By the government’s estimation, the Northwestel proposal is superior to a proposed link to Skagway, that would have cost less overall ($34 million) but would have required $21 million in government capital. Alaska Power & Telephone, which owns an existing fibre line that connects Haines and Skagway, was eager to provide service to Whitehorse and provide badly-needed competition to Northwestel.

But the AP&T route had its own problems, including, the Juneau Empire reports, frequent earthquakes along the undersea portion of the Lynn Canal line. And there are genuine concerns about passing Canadian data through U.S. lines and becoming subject to draconian security laws.

Yet there were six companies who expressed interest in the South Klondike route and another company besides Northwestel who expressed interest in the Dempster line. The government says none of those other proposals passed muster, but, again, we can’t know the merits of the other options because the government won’t release the expressions of interest.

The South Klondike route may not have been perfect, but it would have opened the door to competition, which is a far more pressing concern for most internet subscribers. Consumers could decide for themselves if they were willing to tolerate the drawbacks of service that runs through the U.S. and the mere existence of another player would likely be enough to force Northwestel to reduce prices, increase bandwidth caps or explore some combination of the two in order to protect market share.

So the Yukon government has willingly signed a deal that expressly protects Northwestel from competition.

(Here is your periodic reminder that the useless CRTC still has not forced Northwestel to reduce its internet wholesale rates to a level that makes competition feasible. Some blame is also due to the federal Liberals — in a desperate hurry to shovel as much infrastructure money out the door as humanly possible — who were willing to pony up more funding for the Dempster line than for the South Klondike line.)

Nor will the government release Ranj Pillai’s briefing notes on the matter. This is permitted under the Yukon’s opaque access to information laws, a holdover from the previous government. But again, the Liberals, who would love to remind you they are not the Yukon Party, should have been ahead of this, and prepared the documents for release. Instead, obtaining those notes will require an access to information request, which the government will almost certainly censor at length, to be made public.

(It is a further flaw in the ATIPP Act that the government can refuse to disclose information that would “harm” business interests. The act is woefully vague and the public’s right to know how its money is being spent should outweigh those concerns. But that is a matter for another day.)

The Yukon Party backed this route three years ago, and are rightly questioning what the point of all this delay was, if the government was going to go with Northwestel anyway.

“Earlier this year Premier Silver guaranteed Yukoners that the work on this project would be done this summer,” Yukon Party chief of staff Ted Laking wrote in an email. “Yet we are halfway through the summer and not only is the work nowhere close to being done, it hasn’t even started.” (It doesn’t seem very conservative to directly subsidize a profitable monopoly, but there you have it.)

The Liberals will argue due diligence, but it’s not like there weren’t existing studies.

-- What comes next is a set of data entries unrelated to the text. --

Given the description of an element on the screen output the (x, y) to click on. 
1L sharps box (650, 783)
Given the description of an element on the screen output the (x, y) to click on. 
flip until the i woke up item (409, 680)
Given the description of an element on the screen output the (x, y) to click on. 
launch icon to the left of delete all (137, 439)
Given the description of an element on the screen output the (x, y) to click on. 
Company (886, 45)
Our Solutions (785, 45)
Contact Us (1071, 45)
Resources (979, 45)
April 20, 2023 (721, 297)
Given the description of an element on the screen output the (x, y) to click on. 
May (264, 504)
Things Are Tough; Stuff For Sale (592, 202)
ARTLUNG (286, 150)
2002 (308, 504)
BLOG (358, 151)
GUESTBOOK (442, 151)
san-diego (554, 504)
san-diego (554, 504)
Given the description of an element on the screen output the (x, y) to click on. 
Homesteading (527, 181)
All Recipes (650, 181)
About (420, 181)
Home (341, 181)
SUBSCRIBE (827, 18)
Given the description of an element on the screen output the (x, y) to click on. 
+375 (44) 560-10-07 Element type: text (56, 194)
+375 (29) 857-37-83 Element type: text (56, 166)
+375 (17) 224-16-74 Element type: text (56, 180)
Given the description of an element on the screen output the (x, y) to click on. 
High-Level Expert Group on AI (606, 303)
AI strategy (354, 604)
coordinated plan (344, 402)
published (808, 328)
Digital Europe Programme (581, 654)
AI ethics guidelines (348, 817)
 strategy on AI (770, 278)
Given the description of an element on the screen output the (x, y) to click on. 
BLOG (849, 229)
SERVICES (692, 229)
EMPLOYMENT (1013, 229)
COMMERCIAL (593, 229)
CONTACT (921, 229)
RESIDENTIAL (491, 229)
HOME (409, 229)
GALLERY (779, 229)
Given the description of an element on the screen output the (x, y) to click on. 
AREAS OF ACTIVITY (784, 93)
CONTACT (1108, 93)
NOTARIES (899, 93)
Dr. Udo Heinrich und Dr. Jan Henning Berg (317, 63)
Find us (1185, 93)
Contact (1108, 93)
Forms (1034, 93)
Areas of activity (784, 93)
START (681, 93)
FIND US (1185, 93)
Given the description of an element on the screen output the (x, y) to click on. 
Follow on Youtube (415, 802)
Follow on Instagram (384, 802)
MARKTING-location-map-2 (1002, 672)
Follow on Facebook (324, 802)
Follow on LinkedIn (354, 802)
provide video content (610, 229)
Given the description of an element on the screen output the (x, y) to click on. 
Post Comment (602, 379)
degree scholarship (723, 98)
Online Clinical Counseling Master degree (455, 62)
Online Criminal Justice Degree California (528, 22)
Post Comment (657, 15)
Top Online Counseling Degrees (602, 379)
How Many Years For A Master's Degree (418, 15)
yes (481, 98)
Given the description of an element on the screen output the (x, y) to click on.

The delay does mean that once construction is complete in 2021, the government will be able to count the $79-million line as an asset, making it easier to claim it is in surplus.

When the Yukon Party pulled this trick with the Dawson sewage plant in 2016, Klondike MLA Sandy Silver called it “not good financial accounting.” Now, it seems, such magic bean counting is fine.

Oh, also, the next territorial election must be held by 2021. But that, too, must be a total coincidence.

What the Silver government has done here is opt for the most self-serving path of least resistance imaginable.

It is a mistake to treat Northwestel as a benevolent partner instead of a predatory, rent-seeking monopoly designed to vacuum as much money as it can out of the North and send it to the good shareholders of Bell Canada.

Even with the benefits, the giveaway of $64 million to a highly-profitable monopoly amounts to a colossal missed opportunity.